What the task asks
Print the listing below verbatim, every line from the first to the last.
##############################
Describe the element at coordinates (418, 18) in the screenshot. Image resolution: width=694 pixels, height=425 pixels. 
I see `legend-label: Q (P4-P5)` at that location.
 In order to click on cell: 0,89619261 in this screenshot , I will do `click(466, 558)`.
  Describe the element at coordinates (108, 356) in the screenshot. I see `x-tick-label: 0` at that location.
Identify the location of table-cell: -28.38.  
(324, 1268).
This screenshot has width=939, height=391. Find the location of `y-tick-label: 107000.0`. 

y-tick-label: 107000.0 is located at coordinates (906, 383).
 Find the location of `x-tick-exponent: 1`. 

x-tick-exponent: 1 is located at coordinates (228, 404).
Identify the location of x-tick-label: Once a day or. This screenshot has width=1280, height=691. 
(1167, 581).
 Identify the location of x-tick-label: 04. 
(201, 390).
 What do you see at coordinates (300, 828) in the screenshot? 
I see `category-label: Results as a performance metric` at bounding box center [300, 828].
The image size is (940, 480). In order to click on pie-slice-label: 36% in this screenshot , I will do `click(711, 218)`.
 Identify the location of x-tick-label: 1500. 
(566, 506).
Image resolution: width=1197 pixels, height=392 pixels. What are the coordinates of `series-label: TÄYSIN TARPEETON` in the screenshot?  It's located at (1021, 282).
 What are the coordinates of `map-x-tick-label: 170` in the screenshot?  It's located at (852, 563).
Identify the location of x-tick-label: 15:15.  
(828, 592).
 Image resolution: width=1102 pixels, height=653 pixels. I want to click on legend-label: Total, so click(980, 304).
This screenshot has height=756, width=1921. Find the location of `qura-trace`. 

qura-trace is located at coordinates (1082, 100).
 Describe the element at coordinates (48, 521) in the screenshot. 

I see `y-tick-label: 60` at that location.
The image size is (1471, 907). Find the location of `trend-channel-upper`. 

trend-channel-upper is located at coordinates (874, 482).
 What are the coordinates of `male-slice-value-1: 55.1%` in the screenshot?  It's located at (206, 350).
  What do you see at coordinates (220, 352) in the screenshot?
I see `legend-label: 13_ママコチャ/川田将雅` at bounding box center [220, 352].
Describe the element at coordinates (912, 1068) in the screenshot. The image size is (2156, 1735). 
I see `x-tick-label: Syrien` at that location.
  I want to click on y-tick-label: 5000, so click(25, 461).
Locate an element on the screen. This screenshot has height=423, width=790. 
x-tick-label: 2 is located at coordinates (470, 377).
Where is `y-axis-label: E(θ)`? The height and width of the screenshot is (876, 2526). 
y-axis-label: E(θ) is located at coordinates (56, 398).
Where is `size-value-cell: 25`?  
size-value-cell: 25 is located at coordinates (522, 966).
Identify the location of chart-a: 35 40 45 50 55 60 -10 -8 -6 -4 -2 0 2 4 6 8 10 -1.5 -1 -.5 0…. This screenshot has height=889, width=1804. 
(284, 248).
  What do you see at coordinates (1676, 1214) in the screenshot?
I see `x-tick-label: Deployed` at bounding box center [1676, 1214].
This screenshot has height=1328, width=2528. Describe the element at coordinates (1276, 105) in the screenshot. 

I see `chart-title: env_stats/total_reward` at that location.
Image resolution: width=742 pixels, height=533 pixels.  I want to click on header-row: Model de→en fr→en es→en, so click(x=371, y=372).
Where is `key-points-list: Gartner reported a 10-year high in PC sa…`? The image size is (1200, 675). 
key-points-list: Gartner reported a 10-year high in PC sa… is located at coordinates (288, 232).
##############################
Answer box
Describe the element at coordinates (418, 18) in the screenshot. Image resolution: width=694 pixels, height=425 pixels. 
I see `legend-label: Q (P4-P5)` at that location.
 In order to click on cell: 0,89619261 in this screenshot , I will do `click(466, 558)`.
  Describe the element at coordinates (108, 356) in the screenshot. I see `x-tick-label: 0` at that location.
Identify the location of table-cell: -28.38.  
(324, 1268).
This screenshot has width=939, height=391. Find the location of `y-tick-label: 107000.0`. 

y-tick-label: 107000.0 is located at coordinates (906, 383).
 Find the location of `x-tick-exponent: 1`. 

x-tick-exponent: 1 is located at coordinates (228, 404).
Identify the location of x-tick-label: Once a day or. This screenshot has width=1280, height=691. 
(1167, 581).
 Identify the location of x-tick-label: 04. 
(201, 390).
 What do you see at coordinates (300, 828) in the screenshot? 
I see `category-label: Results as a performance metric` at bounding box center [300, 828].
The image size is (940, 480). In order to click on pie-slice-label: 36% in this screenshot , I will do `click(711, 218)`.
 Identify the location of x-tick-label: 1500. 
(566, 506).
Image resolution: width=1197 pixels, height=392 pixels. What are the coordinates of `series-label: TÄYSIN TARPEETON` in the screenshot?  It's located at (1021, 282).
 What are the coordinates of `map-x-tick-label: 170` in the screenshot?  It's located at (852, 563).
Identify the location of x-tick-label: 15:15.  
(828, 592).
 Image resolution: width=1102 pixels, height=653 pixels. I want to click on legend-label: Total, so click(980, 304).
This screenshot has height=756, width=1921. Find the location of `qura-trace`. 

qura-trace is located at coordinates (1082, 100).
 Describe the element at coordinates (48, 521) in the screenshot. 

I see `y-tick-label: 60` at that location.
The image size is (1471, 907). Find the location of `trend-channel-upper`. 

trend-channel-upper is located at coordinates (874, 482).
 What are the coordinates of `male-slice-value-1: 55.1%` in the screenshot?  It's located at (206, 350).
  What do you see at coordinates (220, 352) in the screenshot?
I see `legend-label: 13_ママコチャ/川田将雅` at bounding box center [220, 352].
Describe the element at coordinates (912, 1068) in the screenshot. The image size is (2156, 1735). 
I see `x-tick-label: Syrien` at that location.
  I want to click on y-tick-label: 5000, so click(25, 461).
Locate an element on the screen. This screenshot has height=423, width=790. 
x-tick-label: 2 is located at coordinates (470, 377).
Where is `y-axis-label: E(θ)`? The height and width of the screenshot is (876, 2526). 
y-axis-label: E(θ) is located at coordinates (56, 398).
Where is `size-value-cell: 25`?  
size-value-cell: 25 is located at coordinates (522, 966).
Identify the location of chart-a: 35 40 45 50 55 60 -10 -8 -6 -4 -2 0 2 4 6 8 10 -1.5 -1 -.5 0…. This screenshot has height=889, width=1804. 
(284, 248).
  What do you see at coordinates (1676, 1214) in the screenshot?
I see `x-tick-label: Deployed` at bounding box center [1676, 1214].
This screenshot has height=1328, width=2528. Describe the element at coordinates (1276, 105) in the screenshot. 

I see `chart-title: env_stats/total_reward` at that location.
Image resolution: width=742 pixels, height=533 pixels.  I want to click on header-row: Model de→en fr→en es→en, so click(x=371, y=372).
Where is `key-points-list: Gartner reported a 10-year high in PC sa…`? The image size is (1200, 675). 
key-points-list: Gartner reported a 10-year high in PC sa… is located at coordinates (288, 232).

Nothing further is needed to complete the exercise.